EXTRACTO PROPORCIONADO:
-=-=-

Bebiendo, creyendo, comulgando, aprendes a mitigar en los pobres la sed de tu Señor.

Feliz domingo, Iglesia amada de Dios.

Una humanidad transida de luz:

La vida de Jesús, la de los pobres, se enfrenta a la oscuridad de la muerte.
Sobre él, sobre ellos, se cierne el horror del abandono en que los deja Dios, del sinsentido al que los entrega la razón, del infierno que es sinsentido y abandono intuidos como eternos.
No sé si por comunión con Jesús, no sé si por comunión con los pobres, también nosotros bajamos al infierno, caminamos a tientas en el sinsentido, experimentamos la angustia del abandono.
Con Jesús, con los pobres, también nosotros decimos: “Recuerda, Señor, que tu ternura y tu misericordia son eternas. Que no triunfen de nosotros nuestros enemigos. Sálvanos de todos nuestros peligros”.
Pisoteados por la justicia, condenados por los poderosos, crucificados por la indiferencia de todos, Jesús y los pobres, Jesús y la Iglesia que es su cuerpo, tú y yo, necesitamos una promesa divina a la que abrazarnos en el naufragio de la vida, una luz por la que guiarnos en la oscuridad de la noche.
Necesitamos entrar en el misterio de nuestra existencia, ir más allá de la piel que nos protege, ver más allá de lo que se ve, entrar más allá de nuestra propia intimidad.
Necesitamos saber quién es Jesús, cuál es la esperanza reservada a los pobres, cuál es el destino del cuerpo de Cristo que es la Iglesia.
Necesitamos saber para no morir de soledad.
Hoy, a sus pobres, a su Iglesia, Jesús nos toma consigo y nos lleva aparte a ‘su montaña alta’, a su humanidad resucitada, y nos la hace contemplar atravesada por la luz de Dios.
Entonces escuchamos las palabras de la revelación. Se dicen para Abrahán, para Jesús, para los pobres, para la Iglesia, para cada uno de nosotros:
“Haré de ti un gran pueblo, te bendeciré…Con tu nombre se bendecirán todas las familias del mundo”.
“Éste es mi Hijo, el amado, mi predilecto”.
A la luz de la fe, vemos y escuchamos.
A la luz de la fe, contemplamos y aprendemos.
Más aún, comulgando con ese Hijo amado, con el predilecto, comulgamos la luz de su resurrección, comulgamos la certeza de ser con él bendición para todas las familias del mundo.
Comulgando con ese Hijo, hemos aprendido a decir: «¡Padre!», y la memoria de su ternura y su misericordia se ha quedado para siempre en el secreto de nuestro corazón.
Comulgando con Cristo resucitado, llenamos de esperanza el cuenco de nuestros días.
Y soñamos con poner luz en la vida de los pobres, poner ternura en la soledad de sus caminos, poner en sus manos el pan que necesitan, alimentar la esperanza en sus corazones, dejarles la certeza de que son amados, de que son como Jesús predilectos de Dios, de que son como nosotros hijos my amados de Dios.

-=-=-

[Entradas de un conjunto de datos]
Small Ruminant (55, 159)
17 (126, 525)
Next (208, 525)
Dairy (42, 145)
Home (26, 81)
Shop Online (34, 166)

-=-=-

TAREA POR REALIZAR:
Responde según el extracto:
(a) ¿Adónde nos lleva aparte Jesús hoy?
(b) ¿Qué frase sobre el Hijo se cita entre las palabras de la revelación?
(c) ¿Para qué necesitamos saber?

RESULTADO FINAL:
(a) Jesús nos lleva aparte a "su montaña alta", a su humanidad resucitada.
(b) La frase citada es: "Éste es mi Hijo, el amado, mi predilecto".
(c) Necesitamos saber para no morir de soledad.